Conversaba hace algunos días con un directivo de la industria minera con respecto a su decisión de posponer un programa formativo en competencias de liderazgo para su línea de supervisores. De manera muy seria me argumentaba que debido al complejo escenario de la industria en general, los costos y el precio de los minerales, lo mejor era dejarlo para más adelante.
Su opinión, más allá de ser válida, deja al descubierto cómo en esa organización funcionan, sin darse cuenta, bajo el paradigma tayloriano, en donde a la hora de los ajustes lo que realmente importa es la producción y estos “temas blandos”, ya los dejaremos para “tiempos más holgados”. Estas declaraciones no hacen más que revelar la concepción que tenemos de la dimensión humana de la productividad, del fenómeno del liderazgo e, incluso, del ser humano.

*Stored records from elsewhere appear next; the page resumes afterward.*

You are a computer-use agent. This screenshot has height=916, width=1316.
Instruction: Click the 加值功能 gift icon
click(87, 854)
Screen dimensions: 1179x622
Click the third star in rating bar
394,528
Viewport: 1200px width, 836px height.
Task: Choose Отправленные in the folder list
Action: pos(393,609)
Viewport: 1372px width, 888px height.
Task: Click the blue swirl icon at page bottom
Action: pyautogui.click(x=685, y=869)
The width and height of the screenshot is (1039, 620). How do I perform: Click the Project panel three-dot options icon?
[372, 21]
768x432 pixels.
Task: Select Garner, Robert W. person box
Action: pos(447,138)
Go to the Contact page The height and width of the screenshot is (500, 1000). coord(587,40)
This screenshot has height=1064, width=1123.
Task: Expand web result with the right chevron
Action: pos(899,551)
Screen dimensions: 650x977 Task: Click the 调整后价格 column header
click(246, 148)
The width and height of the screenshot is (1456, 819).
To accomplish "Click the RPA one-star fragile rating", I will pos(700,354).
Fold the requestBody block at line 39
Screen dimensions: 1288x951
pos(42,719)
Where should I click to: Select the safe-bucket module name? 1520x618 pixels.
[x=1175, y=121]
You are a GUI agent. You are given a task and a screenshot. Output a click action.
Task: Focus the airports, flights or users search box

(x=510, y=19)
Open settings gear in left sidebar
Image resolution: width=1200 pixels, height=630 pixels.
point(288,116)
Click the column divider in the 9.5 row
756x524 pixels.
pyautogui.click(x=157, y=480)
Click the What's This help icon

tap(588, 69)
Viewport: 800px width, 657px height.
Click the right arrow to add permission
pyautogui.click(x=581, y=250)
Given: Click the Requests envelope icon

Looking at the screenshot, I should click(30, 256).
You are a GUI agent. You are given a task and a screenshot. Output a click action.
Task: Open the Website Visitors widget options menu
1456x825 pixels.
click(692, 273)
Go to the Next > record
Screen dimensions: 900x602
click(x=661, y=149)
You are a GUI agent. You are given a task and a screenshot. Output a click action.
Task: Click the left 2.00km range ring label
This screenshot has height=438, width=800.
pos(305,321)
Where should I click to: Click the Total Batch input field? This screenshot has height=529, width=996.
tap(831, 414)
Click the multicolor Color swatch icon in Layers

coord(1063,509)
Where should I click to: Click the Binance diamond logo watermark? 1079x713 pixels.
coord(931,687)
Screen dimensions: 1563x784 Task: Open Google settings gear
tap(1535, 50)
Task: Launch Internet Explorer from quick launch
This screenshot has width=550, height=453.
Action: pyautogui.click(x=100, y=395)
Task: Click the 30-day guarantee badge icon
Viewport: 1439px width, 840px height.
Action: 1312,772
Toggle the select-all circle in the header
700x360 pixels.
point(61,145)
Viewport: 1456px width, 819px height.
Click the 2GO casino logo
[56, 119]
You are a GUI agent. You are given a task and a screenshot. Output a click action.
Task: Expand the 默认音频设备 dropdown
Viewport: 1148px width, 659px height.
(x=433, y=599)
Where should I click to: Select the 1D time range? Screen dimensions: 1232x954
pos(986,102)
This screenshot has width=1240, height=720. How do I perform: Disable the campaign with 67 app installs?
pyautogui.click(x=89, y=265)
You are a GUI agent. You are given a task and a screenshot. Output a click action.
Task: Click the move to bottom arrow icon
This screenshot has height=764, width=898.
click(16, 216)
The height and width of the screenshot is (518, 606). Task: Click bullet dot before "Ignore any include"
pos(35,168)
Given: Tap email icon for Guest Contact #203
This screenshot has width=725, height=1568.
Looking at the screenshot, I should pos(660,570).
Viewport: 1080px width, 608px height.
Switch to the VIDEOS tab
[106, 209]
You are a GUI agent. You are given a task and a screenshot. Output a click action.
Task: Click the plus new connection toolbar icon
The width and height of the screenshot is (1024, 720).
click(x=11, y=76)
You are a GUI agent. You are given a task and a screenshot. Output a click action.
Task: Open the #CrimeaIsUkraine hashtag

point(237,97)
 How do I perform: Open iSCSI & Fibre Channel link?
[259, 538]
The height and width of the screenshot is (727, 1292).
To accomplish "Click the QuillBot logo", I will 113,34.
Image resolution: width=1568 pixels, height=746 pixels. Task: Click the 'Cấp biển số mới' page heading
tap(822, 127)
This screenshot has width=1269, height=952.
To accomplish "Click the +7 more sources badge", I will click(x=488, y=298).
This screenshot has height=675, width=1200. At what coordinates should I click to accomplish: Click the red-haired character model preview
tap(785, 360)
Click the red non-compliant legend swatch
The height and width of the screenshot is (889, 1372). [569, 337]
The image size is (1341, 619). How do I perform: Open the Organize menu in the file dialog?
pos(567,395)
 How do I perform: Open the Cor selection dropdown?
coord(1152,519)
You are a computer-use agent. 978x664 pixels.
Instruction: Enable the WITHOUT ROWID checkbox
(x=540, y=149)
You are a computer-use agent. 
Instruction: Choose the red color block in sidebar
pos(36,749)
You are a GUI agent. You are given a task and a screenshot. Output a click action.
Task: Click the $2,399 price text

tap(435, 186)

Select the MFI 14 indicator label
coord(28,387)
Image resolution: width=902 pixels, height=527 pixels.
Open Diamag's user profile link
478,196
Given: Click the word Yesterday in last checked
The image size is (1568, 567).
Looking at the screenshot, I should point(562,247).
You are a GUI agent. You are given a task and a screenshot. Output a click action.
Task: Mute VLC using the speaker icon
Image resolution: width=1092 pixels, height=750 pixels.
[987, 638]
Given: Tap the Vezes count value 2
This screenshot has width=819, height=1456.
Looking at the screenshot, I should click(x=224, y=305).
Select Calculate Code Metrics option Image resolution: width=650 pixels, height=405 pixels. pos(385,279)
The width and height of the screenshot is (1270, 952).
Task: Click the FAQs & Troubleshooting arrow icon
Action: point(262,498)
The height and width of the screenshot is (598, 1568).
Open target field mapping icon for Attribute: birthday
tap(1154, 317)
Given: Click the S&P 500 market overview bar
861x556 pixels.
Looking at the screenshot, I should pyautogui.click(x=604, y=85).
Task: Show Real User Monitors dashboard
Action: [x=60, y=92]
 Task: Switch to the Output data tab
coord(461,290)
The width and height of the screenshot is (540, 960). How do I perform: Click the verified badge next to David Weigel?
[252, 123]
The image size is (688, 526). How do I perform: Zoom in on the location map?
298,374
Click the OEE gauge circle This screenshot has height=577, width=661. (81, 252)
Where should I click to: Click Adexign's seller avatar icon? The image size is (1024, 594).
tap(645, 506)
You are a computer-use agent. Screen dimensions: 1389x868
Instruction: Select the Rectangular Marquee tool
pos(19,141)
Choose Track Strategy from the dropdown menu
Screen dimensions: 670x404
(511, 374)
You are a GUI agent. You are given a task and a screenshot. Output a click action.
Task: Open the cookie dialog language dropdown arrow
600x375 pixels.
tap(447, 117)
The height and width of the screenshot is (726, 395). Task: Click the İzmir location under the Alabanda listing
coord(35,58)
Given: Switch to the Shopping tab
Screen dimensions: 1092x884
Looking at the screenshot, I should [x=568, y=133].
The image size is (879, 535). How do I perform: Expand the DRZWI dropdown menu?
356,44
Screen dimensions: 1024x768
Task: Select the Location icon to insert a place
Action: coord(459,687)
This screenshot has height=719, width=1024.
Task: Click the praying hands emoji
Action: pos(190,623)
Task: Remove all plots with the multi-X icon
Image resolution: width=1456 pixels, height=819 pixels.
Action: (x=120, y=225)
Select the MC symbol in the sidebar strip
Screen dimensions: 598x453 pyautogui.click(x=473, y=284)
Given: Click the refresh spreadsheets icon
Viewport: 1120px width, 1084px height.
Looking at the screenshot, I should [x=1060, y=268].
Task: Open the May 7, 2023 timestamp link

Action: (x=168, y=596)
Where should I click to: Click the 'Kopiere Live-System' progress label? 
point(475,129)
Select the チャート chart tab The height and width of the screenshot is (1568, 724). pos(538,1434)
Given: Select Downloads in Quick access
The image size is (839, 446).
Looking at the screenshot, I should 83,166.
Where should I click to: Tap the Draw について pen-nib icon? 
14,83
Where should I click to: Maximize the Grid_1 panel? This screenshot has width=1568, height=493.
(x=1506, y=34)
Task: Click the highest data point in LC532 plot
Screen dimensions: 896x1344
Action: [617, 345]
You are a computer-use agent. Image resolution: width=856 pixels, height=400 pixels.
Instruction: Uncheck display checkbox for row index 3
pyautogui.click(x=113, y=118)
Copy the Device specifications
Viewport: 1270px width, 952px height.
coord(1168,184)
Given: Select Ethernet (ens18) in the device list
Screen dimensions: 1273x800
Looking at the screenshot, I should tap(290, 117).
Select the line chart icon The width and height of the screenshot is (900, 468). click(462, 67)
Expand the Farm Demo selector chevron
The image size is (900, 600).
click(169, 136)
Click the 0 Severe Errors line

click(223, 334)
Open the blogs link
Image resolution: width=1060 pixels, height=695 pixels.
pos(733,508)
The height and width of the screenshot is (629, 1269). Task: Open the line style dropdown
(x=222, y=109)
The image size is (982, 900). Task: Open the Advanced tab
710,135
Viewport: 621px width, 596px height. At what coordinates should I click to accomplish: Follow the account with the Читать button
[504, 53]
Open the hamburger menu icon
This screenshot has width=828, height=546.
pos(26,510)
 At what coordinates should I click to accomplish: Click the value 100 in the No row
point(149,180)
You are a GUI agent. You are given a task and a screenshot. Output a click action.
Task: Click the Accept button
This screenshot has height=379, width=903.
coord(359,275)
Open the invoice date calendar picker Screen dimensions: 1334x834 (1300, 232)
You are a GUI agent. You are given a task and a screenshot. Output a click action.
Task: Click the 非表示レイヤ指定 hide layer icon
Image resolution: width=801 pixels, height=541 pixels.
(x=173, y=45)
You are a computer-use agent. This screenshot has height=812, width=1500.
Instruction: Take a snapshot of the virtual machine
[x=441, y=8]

Taylor, notable pensador de inicios del siglo pasado, se inserta en la corriente del patriarcado, vigente en nuestras sociedades desde hace muchos siglos, y se instala en el mundo de las organizaciones consolidando al jefe como “capataz” y a sus “sub-ordinados”, como los que están bajo sus órdenes. Este principio rector nos ha acompañado durante casi dos siglos en nuestras compañías, generando desconfianzas, miedo, accidentabilidad y también una baja productividad.
Bajo este paradigma imperante, los liderazgos al servicio de los colaboradores, los equipos conectados y, por supuesto, la innovación y el engagement sincero, no son más que cuentos de hadas, que estarán disponibles en tanto “la situación lo permita”. Porque, finalmente, estas iniciativas nos permiten mostrarnos como una compañía que se preocupa por las personas, aunque en el fondo funcionemos en la lógica del sometimiento y el control.
Actualmente, los escenarios son complejos y quizás en muchas partes reine la reivindicación de las miradas más duras y desatendiendo el crecimiento de las personas, aunque, paradójicamente, son estas mismas personas las que, empoderadas, pueden permitir navegar con mayor tranquilidad en aguas turbulentas.